Photo illustration by Brian Howell

“How surreal is this?” was all Samantha Smith could think. It was midnight on a blustery fall night, and the flannel-clad accountant was standing alone at the top of the Queen’s Staircase at Hampton Court Palace in London, about to turn in for the night. “How many gorgeous women have come down this staircase in all their finery?” she recalls, “and there is me in my PJs.” The palace, which has played host to Henry VIII and his wives, as well as Shakespeare and his acting company, was home in September to Smith and 60 others who had paid $160 each for the pleasure of doing something most visitors wouldn’t dream of—staying the night.

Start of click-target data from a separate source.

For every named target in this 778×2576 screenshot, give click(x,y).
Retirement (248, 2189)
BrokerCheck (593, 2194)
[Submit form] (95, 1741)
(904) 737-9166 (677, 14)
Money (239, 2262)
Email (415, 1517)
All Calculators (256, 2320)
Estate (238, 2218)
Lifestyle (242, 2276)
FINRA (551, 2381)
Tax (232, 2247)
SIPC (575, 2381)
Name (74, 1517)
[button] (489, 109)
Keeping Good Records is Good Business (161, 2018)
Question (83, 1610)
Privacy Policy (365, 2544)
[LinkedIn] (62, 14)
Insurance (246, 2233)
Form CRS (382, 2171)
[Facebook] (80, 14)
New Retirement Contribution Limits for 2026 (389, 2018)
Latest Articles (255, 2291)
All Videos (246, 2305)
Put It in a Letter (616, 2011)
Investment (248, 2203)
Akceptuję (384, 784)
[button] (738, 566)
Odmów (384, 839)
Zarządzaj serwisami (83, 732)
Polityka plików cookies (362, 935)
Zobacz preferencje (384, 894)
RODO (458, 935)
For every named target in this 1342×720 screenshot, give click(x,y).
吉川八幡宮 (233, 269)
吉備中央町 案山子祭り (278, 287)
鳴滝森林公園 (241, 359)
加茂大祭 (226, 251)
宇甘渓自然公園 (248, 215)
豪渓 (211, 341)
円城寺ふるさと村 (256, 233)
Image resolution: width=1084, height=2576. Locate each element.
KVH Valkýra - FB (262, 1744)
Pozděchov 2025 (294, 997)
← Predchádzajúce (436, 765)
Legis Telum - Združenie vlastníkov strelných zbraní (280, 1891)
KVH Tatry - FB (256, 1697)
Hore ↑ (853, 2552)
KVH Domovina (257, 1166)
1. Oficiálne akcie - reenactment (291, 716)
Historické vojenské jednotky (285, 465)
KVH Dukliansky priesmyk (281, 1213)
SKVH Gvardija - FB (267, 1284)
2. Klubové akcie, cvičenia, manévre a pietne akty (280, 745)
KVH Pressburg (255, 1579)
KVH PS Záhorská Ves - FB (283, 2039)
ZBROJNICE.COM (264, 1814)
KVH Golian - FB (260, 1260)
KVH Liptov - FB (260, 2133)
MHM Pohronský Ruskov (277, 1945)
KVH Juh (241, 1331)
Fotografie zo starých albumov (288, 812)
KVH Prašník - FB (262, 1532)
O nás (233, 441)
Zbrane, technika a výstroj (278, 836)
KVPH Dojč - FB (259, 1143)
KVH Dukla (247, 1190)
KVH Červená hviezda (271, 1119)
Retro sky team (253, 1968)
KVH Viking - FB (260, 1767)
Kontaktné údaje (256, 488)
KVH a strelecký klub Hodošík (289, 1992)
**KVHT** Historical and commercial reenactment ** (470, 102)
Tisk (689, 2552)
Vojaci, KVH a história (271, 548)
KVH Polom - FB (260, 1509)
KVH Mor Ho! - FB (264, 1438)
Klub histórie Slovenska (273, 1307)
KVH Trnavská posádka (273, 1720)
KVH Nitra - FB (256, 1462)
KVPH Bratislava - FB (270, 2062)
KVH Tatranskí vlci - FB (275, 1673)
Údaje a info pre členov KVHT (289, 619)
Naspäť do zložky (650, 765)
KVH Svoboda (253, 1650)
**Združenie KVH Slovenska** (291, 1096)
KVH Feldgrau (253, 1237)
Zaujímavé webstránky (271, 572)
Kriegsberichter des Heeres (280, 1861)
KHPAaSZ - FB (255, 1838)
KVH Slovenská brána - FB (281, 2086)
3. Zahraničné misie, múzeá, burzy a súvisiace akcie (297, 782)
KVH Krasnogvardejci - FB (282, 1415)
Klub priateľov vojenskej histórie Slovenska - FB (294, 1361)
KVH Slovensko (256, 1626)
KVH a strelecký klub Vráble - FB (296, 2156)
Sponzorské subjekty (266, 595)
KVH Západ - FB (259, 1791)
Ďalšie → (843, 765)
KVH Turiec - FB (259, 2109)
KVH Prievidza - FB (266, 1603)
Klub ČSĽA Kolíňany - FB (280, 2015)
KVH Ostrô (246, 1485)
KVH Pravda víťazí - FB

After years of offering sleepovers to groups of excited children, now museums, aquariums and historic venues are expanding their programs and offering adult-only overnight visits. While kids get behind-the-scenes tours and meals, grown-ups get added perks, including champagne receptions and lectures from experts—some on themes not suitable for kids. At its annual Hugs & Fishes event on Valentine’s Day, the Vancouver Aquarium’s sleepover had talks revolving around the sex life of sea creatures. “Barnacles are a little kinky,” says Sue Murray, its sleepover manager.

While that Vancouver event goes back to 1996, most museum sleepovers for adults began more recently. The newest is Hampton Court Palace’s; its first test event was in the spring. “We learned people weren’t here to sleep,” recalls Kate Minchin, the visitor experience manager. So in September, they packed more into an Elizabethan-themed experience including period dancing and dinner in the Privy Kitchen, as well as entertainment provided by a troupe of actors. After a few hours bedding down in the magnificent Cartoon Gallery, visitors could take a garden tour at 7 a.m. One guest, Frances Murray, a South African initially skeptical of the concept—“I’m going to sleep on a hard floor for £100?”—was won over by the royal B & B. “How often do you get to do this?”

The sleepovers are part of a fast-growing trend of cultural institutions offering “value added” events. Exclusivity comes with price tags to match. Sleepovers start at around $100 and go up. Yet because most places offer no more than four a year, they usually sell out.

“People want to have a deeper, interactive informational experience,” explains Scott Black, specialty tour manager at the California Academy of Sciences in San Francisco, which started adult overnights in 2011. A recent one featured 40 post-doctoral students showing off their research—and wild cats, including an ocelot and a cougar. Unexpected things can happen. When one staff member at Dover Castle, the 12th-century fortress on the English Channel, discovered that a guest staying in its Great Tower was interested in graffiti, the visitor was taken to see the scrawls painted by 18th-century prisoners of war.

While Dover Castle provides camp beds for its sleepovers, accomodation is more basic at other sites—usually carpet, a thin mat or an air mattress brought by guests. For visitors, it’s the spectacle that counts, not sleeping comfort. At the Georgia Aquarium in Atlanta, visitors can lay sleeping bags down in an acrylic underwater tunnel of the Ocean Voyageur exhibit, watching whale sharks, manta rays and thousands of fish through its thick transparent walls. At Vancouver Aquarium, the view is of beluga whales. When staff turns off the lights in the gallery, “all of the sudden this massive creature at the window is staring at them,” Murray says.

Most venues use self-contained areas so visitors can’t wander off, but that wasn’t an option at the sprawling Hampton Court Palace, which has around 1,000 rooms. “The potential to lose people is mammoth,” says Minchin. So four warders, wearing wool frockcoat uniforms, escorted them to the toilets downstairs, off an open courtyard.

And guests were warned that professional photography and ghost hunting were forbidden, and told they should dress warmly in the unheated palace. The biggest problem turned out to be a “person who snored like a warthog all night,” Smith recalls. Even the earplugs that were handed out couldn’t overcome the noise.